**What to do**:
Reproduce the passage in the text below on APP scams from "- Impersonation fraud: Fraudsters" up to and including "their bank account.", word for word.

**Excerpt provided**:
- - - -

What are authorised push payment scams?
APP scams occur when individuals are tricked into transferring money directly to scammers. These scams often involve social engineering tactics, with fraudsters posing as trusted individuals or legitimate entities such as banks, HMRC, or even family members in distress. Unlike many scams where funds are withdrawn without the account holder’s consent, APP scams involve victims making the payment themselves, making the transaction much harder to reverse. Examples of APP scams include:
- Invoice fraud: Businesses or individuals receive fake invoices from scammers posing as trusted suppliers, often with altered payment details.
- Impersonation fraud: Fraudsters pretend to be bank representatives, the police, or government agencies, convincing victims to transfer money to a “safe account” due to supposed security issues with their bank account.
- Romance scams: Using dating platforms, scammers build trust over time and eventually fabricate emergencies, asking for financial help that is never repaid.
New rules on app scam reimbursements
As APP scams have become more prevalent, the need for enhanced consumer protection and financial recourse has grown. On 7th October 2024, the Payment Systems Regulator introduced new rules on APP scam reimbursements. Here’s what has changed:
- Increased protection and reimbursement requirements: Banks and payment service providers (PSPs) are now required to reimburse victims of APP scams in many cases, especially where the scam involves significant manipulation or deception by the fraudster. This new requirement is intended to improve trust in digital payments by ensuring that customers are better protected when these scams occur.
- Standardised reimbursement limits: Under the new rules, reimbursement caps are set at £85,000 per scam incident, which aims to cover a large percentage of high-value transactions commonly targeted by scammers. This cap means that individuals and businesses now have a greater safety net in cases where large sums of money are involved.
- Fair treatment and assessment criteria: The rules also set out specific criteria for how banks must assess each case of APP fraud, considering factors such as the vulnerability of the victim and the complexity of the scam. The emphasis is on ensuring that banks treat victims fairly and that individual circumstances are fully considered.
- Transparency and reporting requirements: Financial institutions must maintain detailed records and report instances of APP scams, along with their decisions on reimbursements. This transparency aims to foster accountability among banks while also giving regulatory bodies clearer insight into the effectiveness of the measures.

- - - -

**Data extract**:
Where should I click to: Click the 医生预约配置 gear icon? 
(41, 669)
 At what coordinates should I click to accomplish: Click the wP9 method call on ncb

- - - -

**Written response**:
- Impersonation fraud: Fraudsters pretend to be bank representatives, the police, or government agencies, convincing victims to transfer money to a “safe account” due to supposed security issues with their bank account.